Each line of the listing that contains the word "Task" is to be copied.
_ _ _ _ _ _ _
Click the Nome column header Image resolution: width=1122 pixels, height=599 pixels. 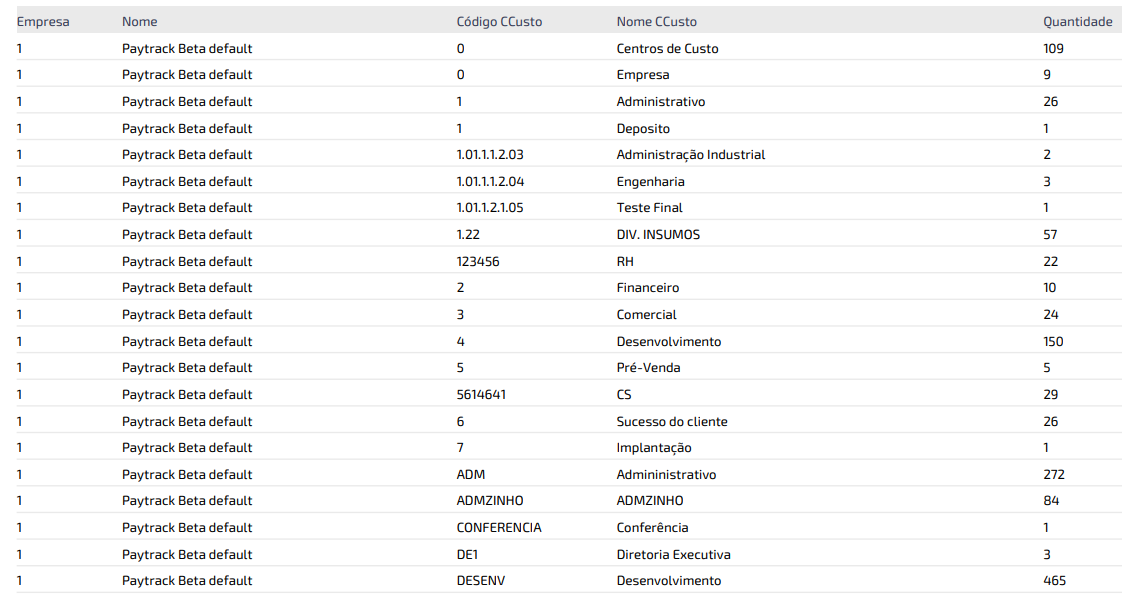tap(139, 21)
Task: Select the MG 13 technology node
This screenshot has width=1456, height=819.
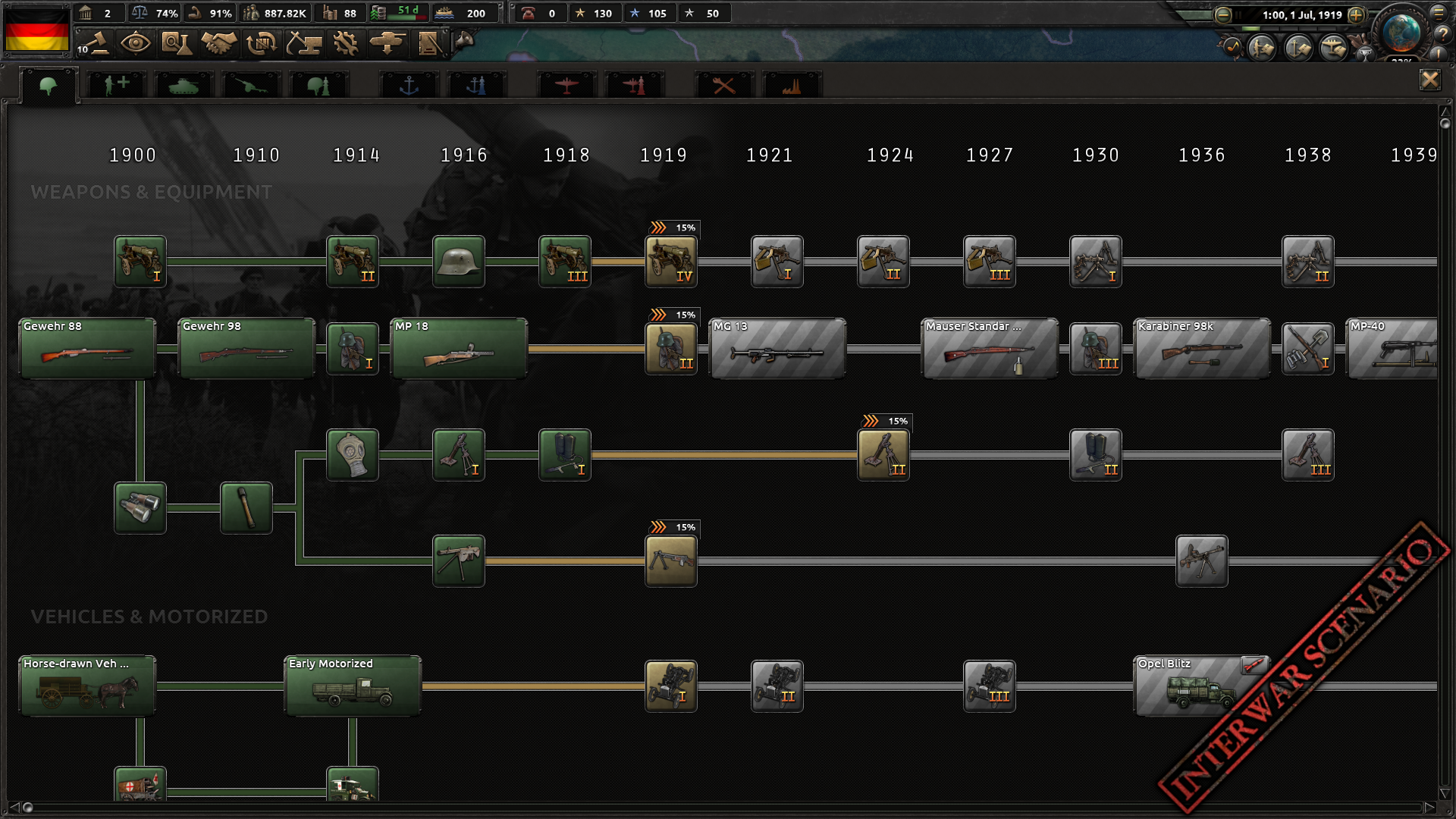Action: click(775, 347)
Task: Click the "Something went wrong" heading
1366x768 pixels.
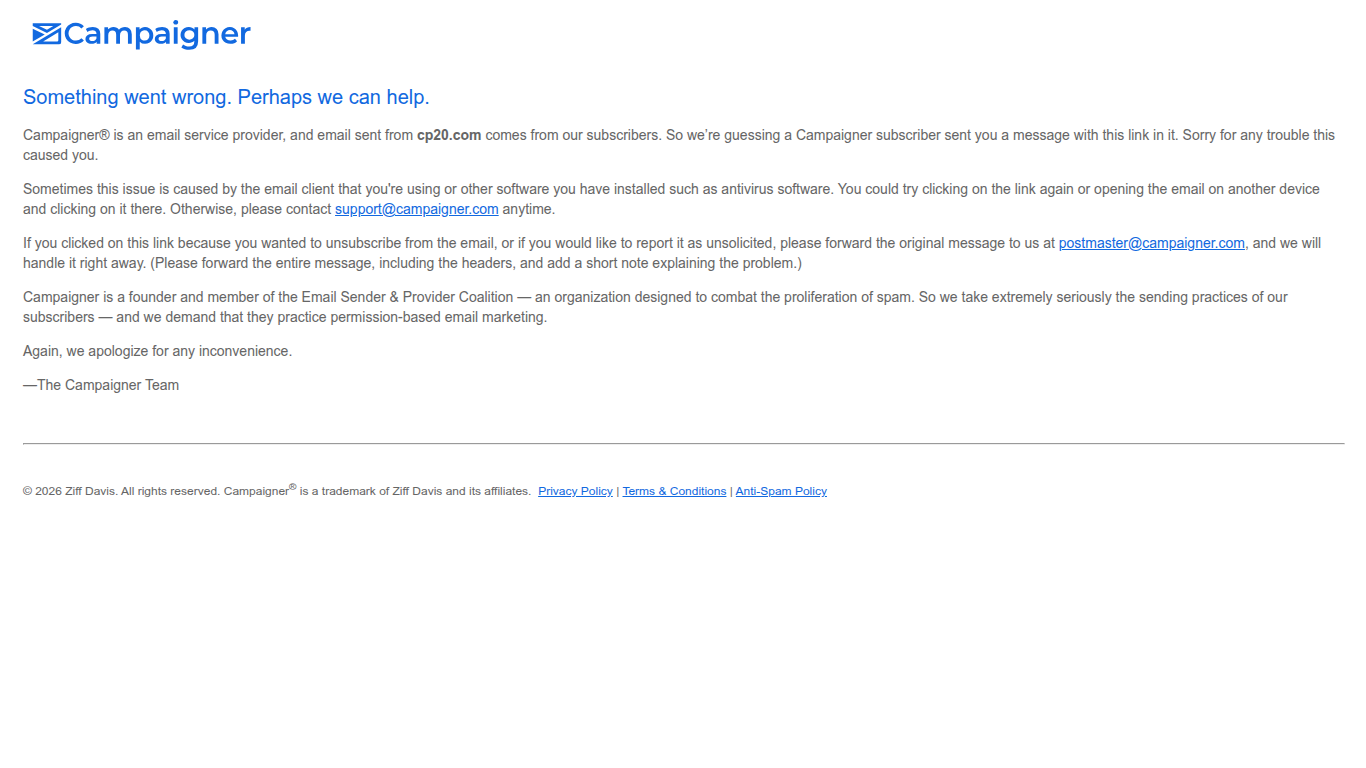Action: click(x=226, y=97)
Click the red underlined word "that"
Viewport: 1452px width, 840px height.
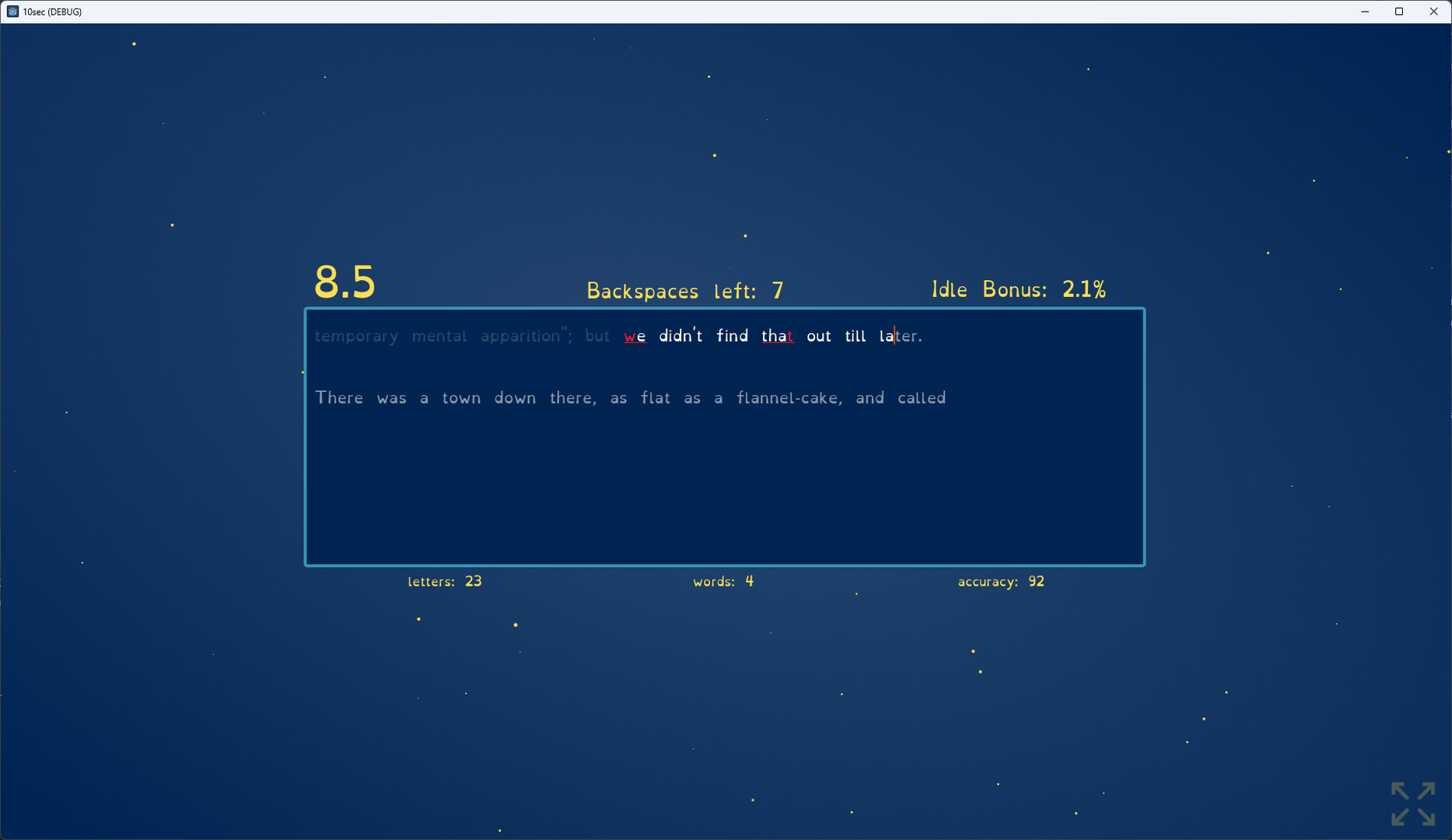tap(777, 336)
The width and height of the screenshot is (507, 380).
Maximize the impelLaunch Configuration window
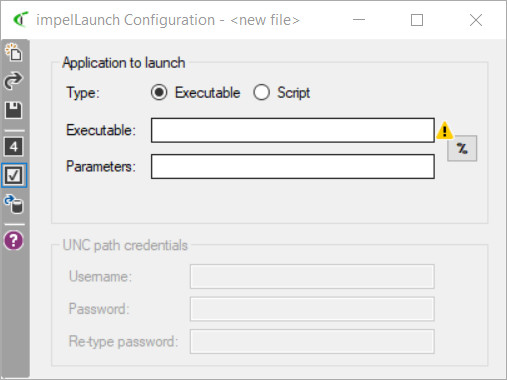tap(417, 20)
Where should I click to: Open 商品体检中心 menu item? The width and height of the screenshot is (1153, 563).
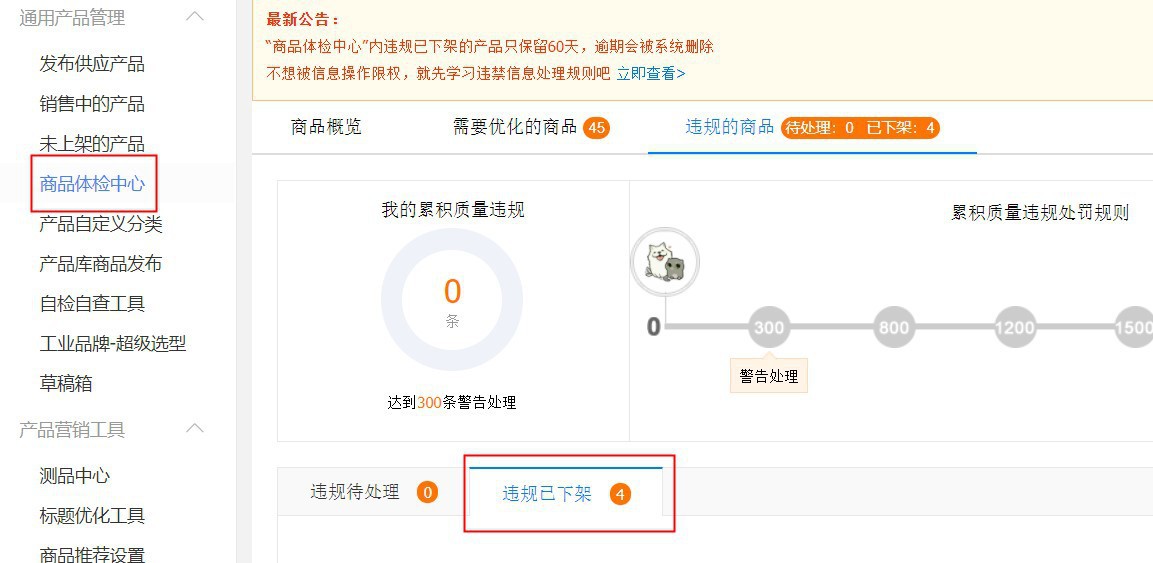pos(92,184)
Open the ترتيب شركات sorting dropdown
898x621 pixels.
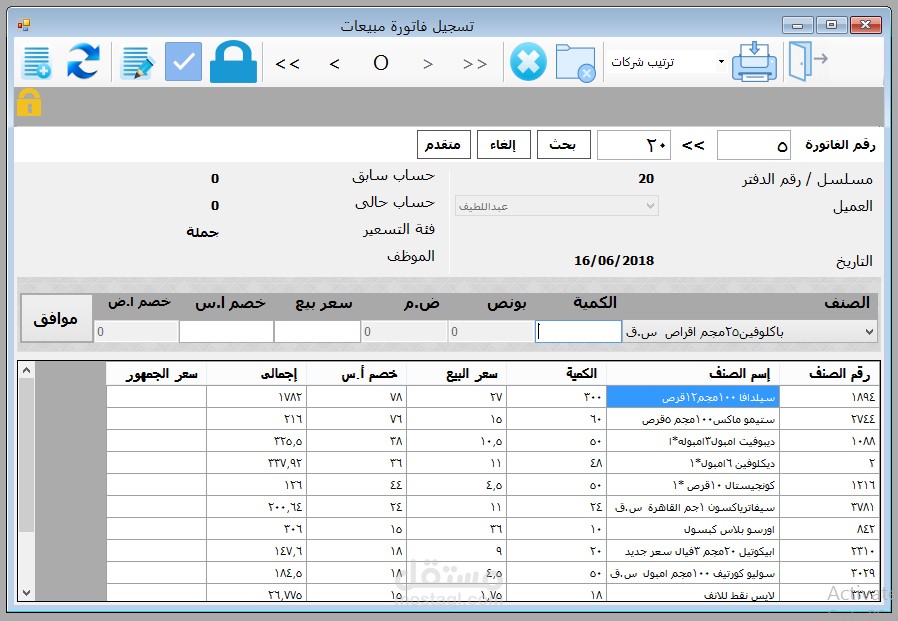click(x=666, y=62)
_ _ _ _ _ _ _
--- RESULT ---
Task: Select the MG 13 technology node
Task: Click the "Something went wrong" heading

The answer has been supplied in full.